Ford announced this week that it is merging FNV4, its project to develop a next-generation electrical architecture designed to unlock new functionality and upgradeability for both EVs and internal-combustion cars, with its existing architecture, seemingly confirming reports that the project has not gone as planned. It’s another in a long, long line of false starts in the race for legacy automakers to develop true “software-defined vehicles” (SDVs), and further proof of just how hard the task is.
It’ll be worth the effort. Software-first architectures reduce costs, increase flexibility and—perhaps most importantly—allow automakers to move faster, without being slowed down by a complex web of suppliers creating their own code. Though becoming a leader in SDVs will be just as challenging as becoming an electric vehicle powerhouse, it’s also equally important. Consumers have had it with clunky, slow automotive technology, and the modern car is so computerized that a seamless electronic interface is an absolute necessity.
None of the legacy automakers has solved this problem yet. All of them have thrown billions at it. Only some of them will complete the transformation.
What Is A Software-Defined Vehicle?
Tesla invented the software-defined vehicle with the launch of the original Model S. While previous cars had plenty of software onboard, they all used a different approach. Electronic control units (ECUs) with supplier-sourced software would control groups of features or individual modules. Cars would have one computer handling, say, HVAC systems, and another for the lighting. Each of these computers was networked via CAN bus, an old-school network with limited bandwidth.
This was the original software-defined vehicle, the Tesla Model S.
Photo by: Tesla
Updates were done at dealers, and since that process was expensive, automakers only updated things when they had to, for safety, security or reliability reasons. This meant that software had to be fully validated and finalized before the product entered production, according to Sam Abuelsamid, vice president of market research at auto intel firm Telemetry.
But Tesla changed the game. The Model S was designed from the get-go to be updatable over-the-air, and since it didn’t rely on legacy suppliers, it used far fewer ECUs than its competitors. Most software duties were handled by a centralized computer, with only certain safety-critical systems getting their own computers. This simplified wiring, reduced production costs and allowed Tesla to make the car better over time.
The updatability was both broad and deep. One example Abuesamid offers: When the Model 3 first came out, it took far too long to stop in Consumer Reports testing, thanks to bad anti-lock braking system (ABS) calibration. Tesla was able to fix this with a software update over the air, something no one else could do for a braking system. That was impressive, but the example presented a worrying question: Did engineers not do stopping-distance testing before they shipped the car to customers?
The Tesla Model 3 brought the SDV to a mass-market audience, but its early quality issues show why the move-fast and fix-it-later approach can be problematic.
Thus, the double-edged sword of SDVs. They are more upgradeable and flexible than their predecessors, but that advantage allows companies to deliver under-baked software with a “fix it later” approach.

- RECORD EXCERPTS -
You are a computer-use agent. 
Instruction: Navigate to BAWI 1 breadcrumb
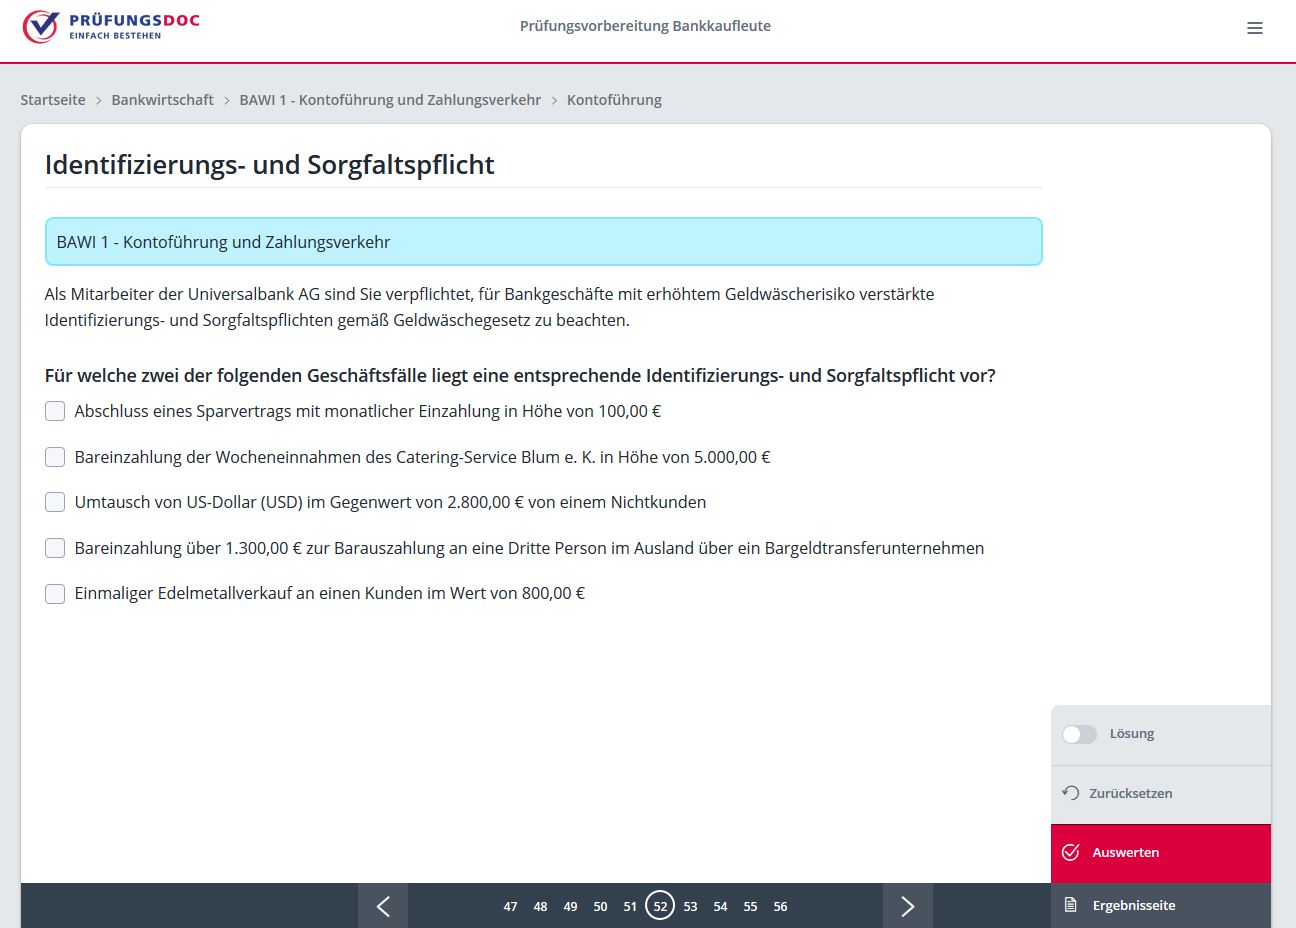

...

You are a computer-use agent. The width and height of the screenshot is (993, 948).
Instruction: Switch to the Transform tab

- THE REQUEST -
Condense the paragraph of the article on software-defined vehicles that begins "But Tesla changed the game" into a short bulleted list that keeps its main facts.

- OUTPUT OF THE EXERCISE -
- Tesla changed the game with the Model S.
- The car was designed from the start to be updated over the air.
- Because it did not rely on legacy suppliers, it used far fewer ECUs than its competitors.
- A centralized computer handled most software duties. Only certain safety-critical systems had their own computers.
- This simplified wiring, reduced production costs and let Tesla make the car better over time.